The allusive “A-ha moment”…
Most of the research that I have come accross in my three years of studying nutrition (as well as all of the time I’ve spent educating myself about how to lose weight) and my personal experience as a weight loss counselor and dieter suggests that there is an *aha!* moment.
That, as much as people do not want to be fat, they will press on with the same behaviors that make them fat until being fat becomes so much more painful than the alternatives (changing behaviors, deprivation of pleasure) that they *click*.
This has happened to me several times over the years. And I see other “gym girls” with the same phenomenon. I can tell because one day I will see them and they will be super fit and lean and looking great. Then a few weeks later they will have put on a few pounds. And then a few months after that they look great again.
Is it too much to ask that once I whittle myself down to where I *love* my look that I find it somewhere within myself to stay there? Well, so far it has been. So what I do is I *click* and I literally work my b*** off. Then I have a stressful week, or I get a cold or something and I start to gain weight/stop caring and eating with abandon.
Then I spend the next few months trying to force that *click*. But ti only seems to come when it wants to.
Or does it?
The trainer from The Biggest Loser (I forget her name) says that she makes her clients write down lists of all the reasons that losing weight/being fit is important to them. And she says that no reason is too shallow/deep/stupid/whatever as long as it motivates that person to make positive changes.

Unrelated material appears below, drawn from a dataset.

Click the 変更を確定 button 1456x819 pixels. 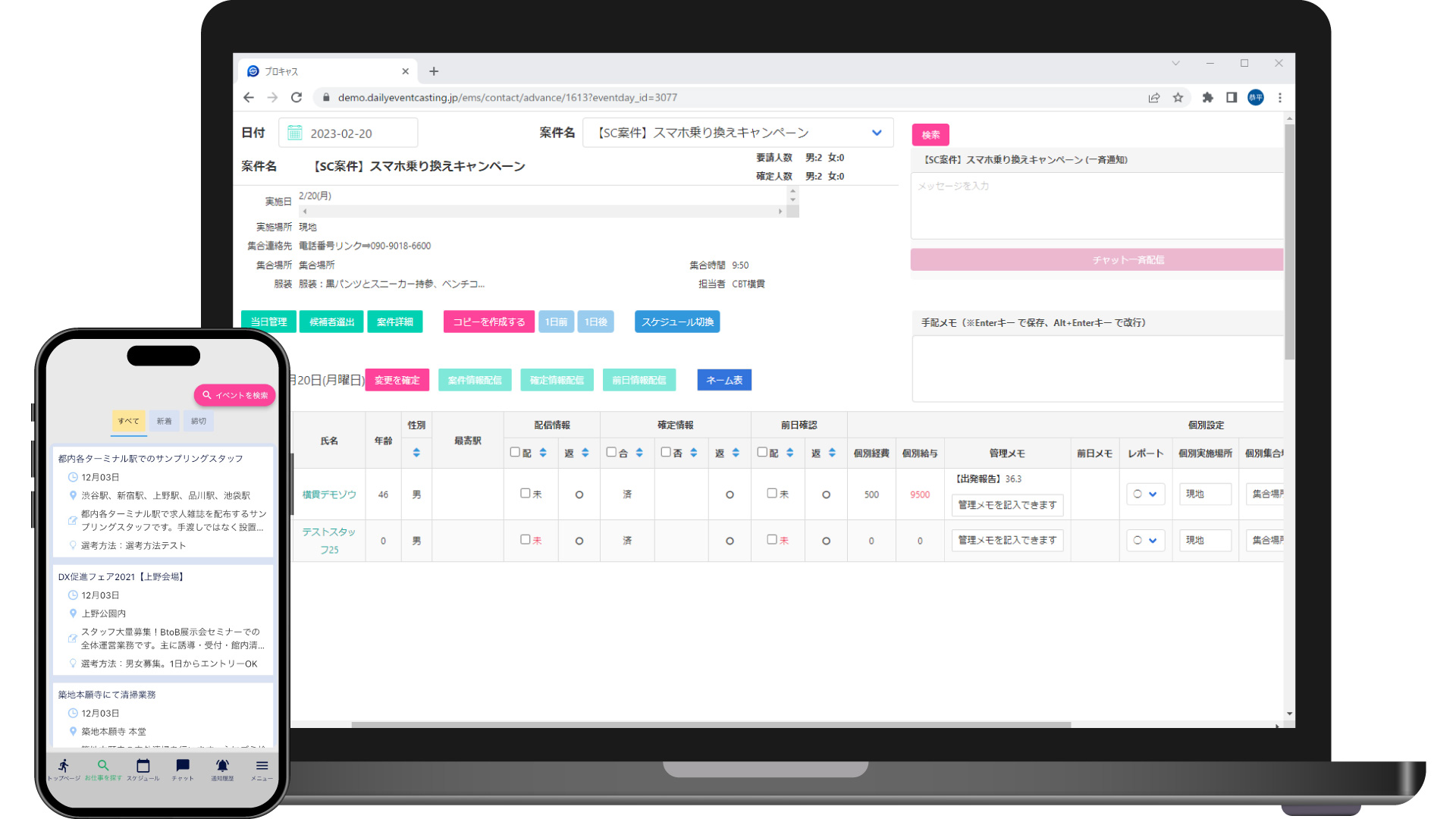click(397, 380)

Well, perhaps I am choosing the wrong items for my list. Being healthy? Important, but in the short term *boring*. Being hotter than that other chick who people always say looks like me? Well, as embarrassed as I feel admitting that it definitely makes me want to add an extra 5 minutes to my cardio tomorrow.
So here’s a strategy:
I’m gonna allow myself any and all forms of motivation without judgement no matter how shallow or snobby or “unlike me”.
Cause whatever makes you *click* is what’s gonna keep you working out and eating right and loving your body.